• [Work instructions]:
Filter the entries for the word "size". Copy each line that has it.

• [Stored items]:

--- --- ---

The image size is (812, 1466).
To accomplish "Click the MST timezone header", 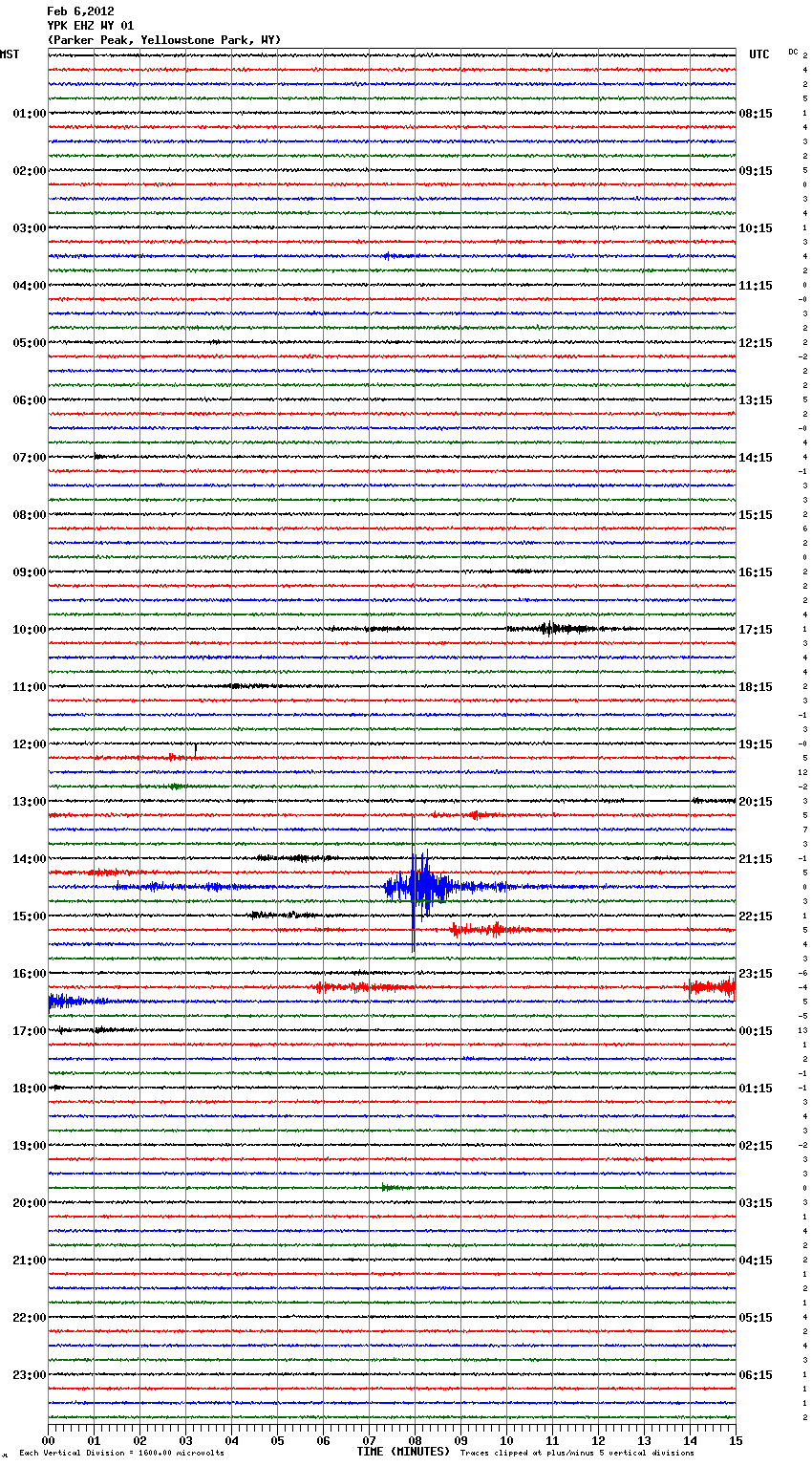I will 10,54.
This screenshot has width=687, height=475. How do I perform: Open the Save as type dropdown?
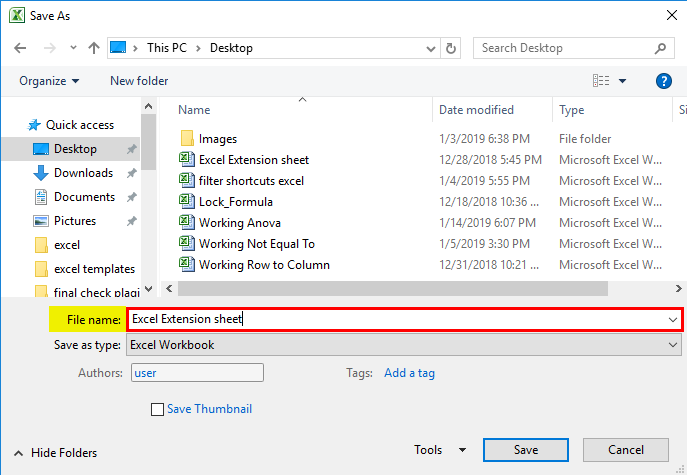[405, 345]
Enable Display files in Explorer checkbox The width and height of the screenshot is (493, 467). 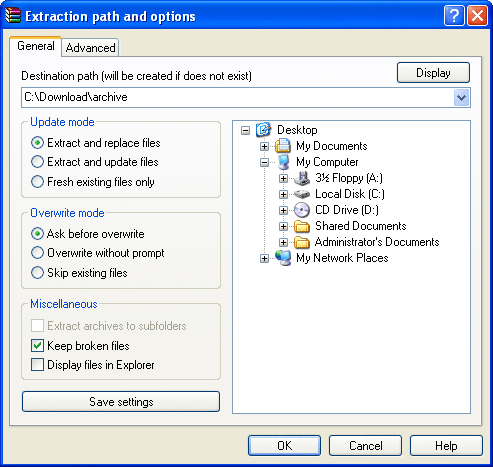(x=37, y=365)
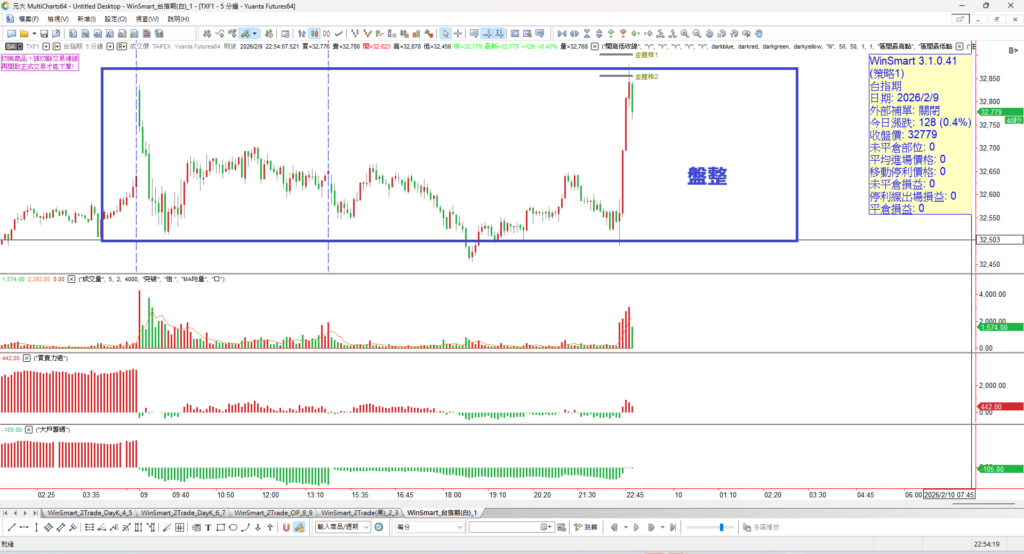Select the trend line drawing tool
Viewport: 1024px width, 554px height.
(x=10, y=526)
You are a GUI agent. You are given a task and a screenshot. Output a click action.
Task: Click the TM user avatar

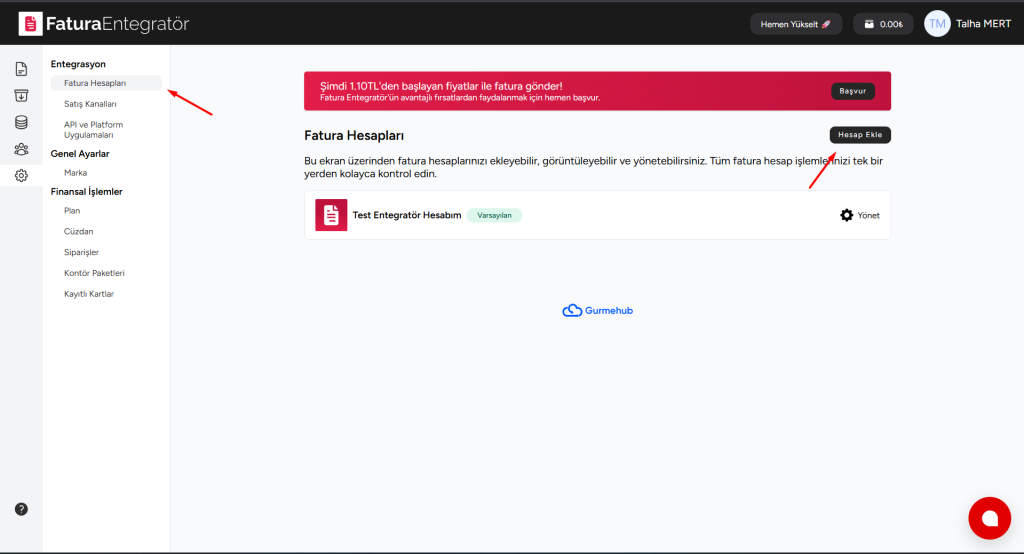pyautogui.click(x=937, y=24)
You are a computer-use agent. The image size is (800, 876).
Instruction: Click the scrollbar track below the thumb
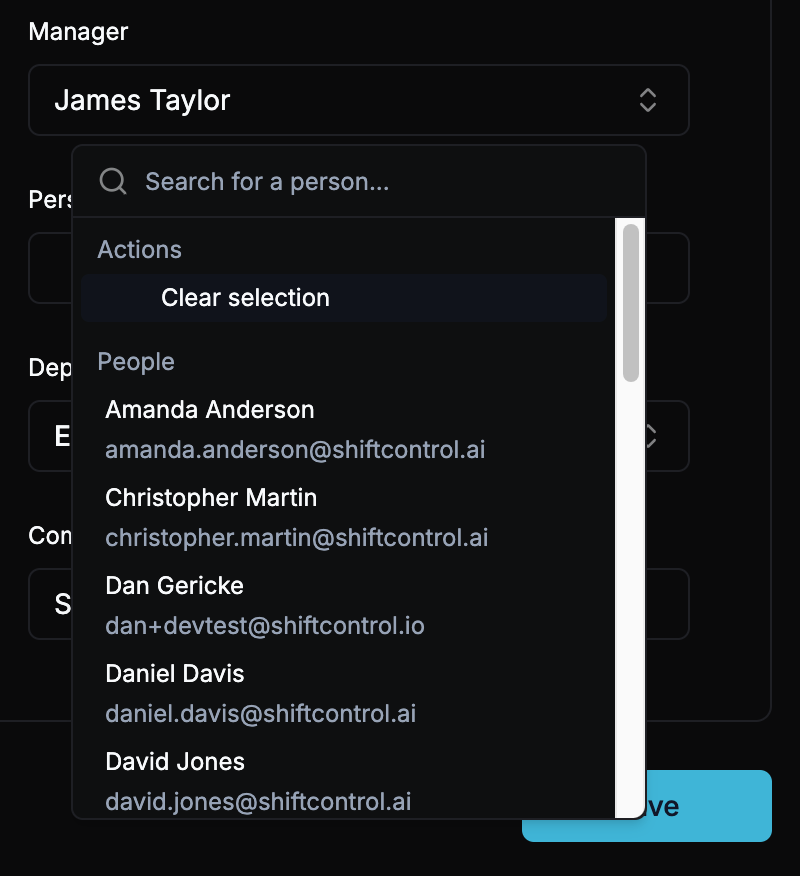[x=630, y=600]
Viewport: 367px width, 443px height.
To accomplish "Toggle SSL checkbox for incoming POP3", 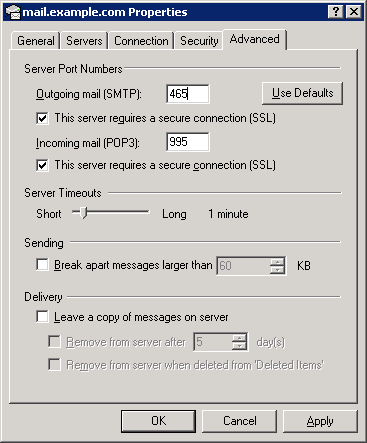I will [x=42, y=165].
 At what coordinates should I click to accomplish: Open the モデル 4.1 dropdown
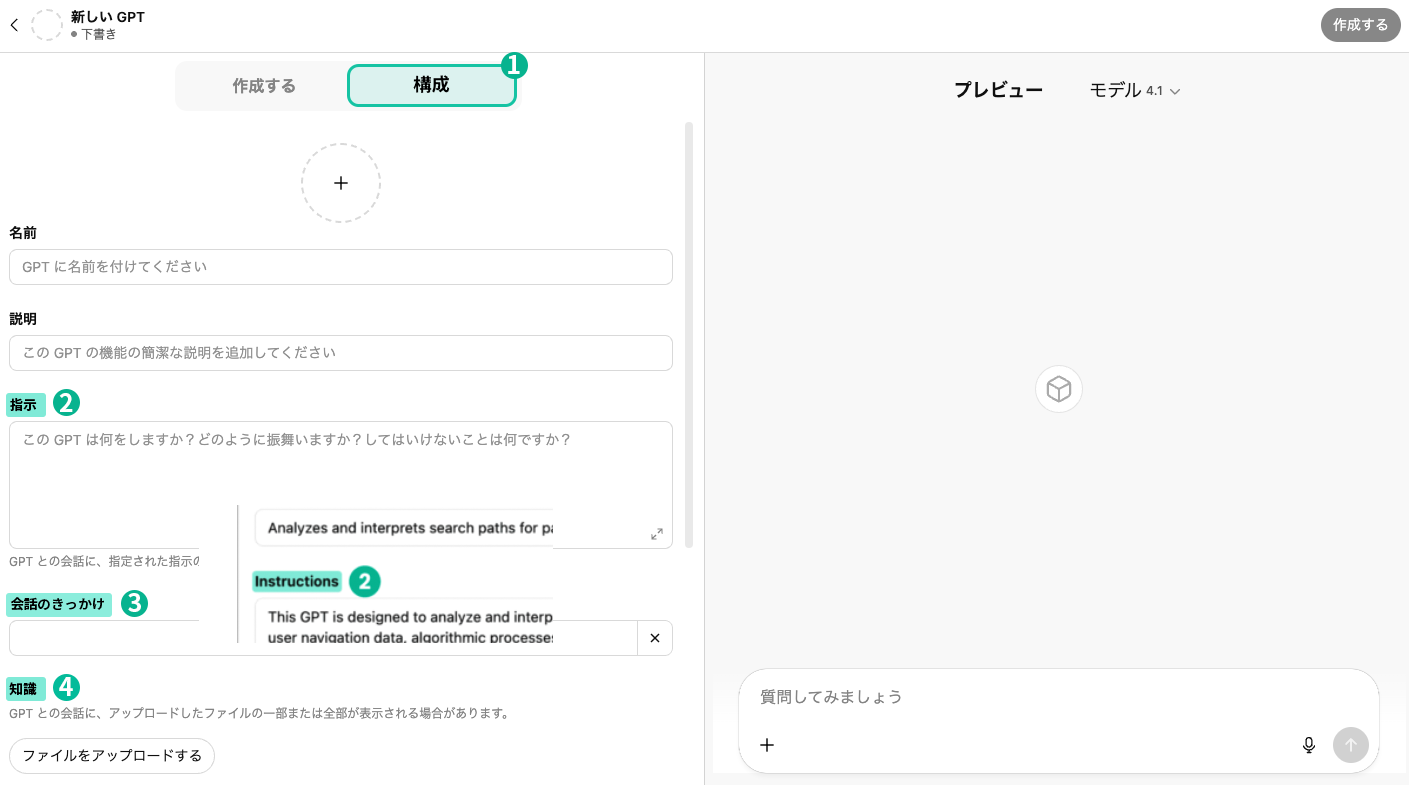click(x=1134, y=90)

--- --- ---

• [Exercise solution]:
The image size is (812, 1466).
You are a computer-use agent. The image size is (800, 876).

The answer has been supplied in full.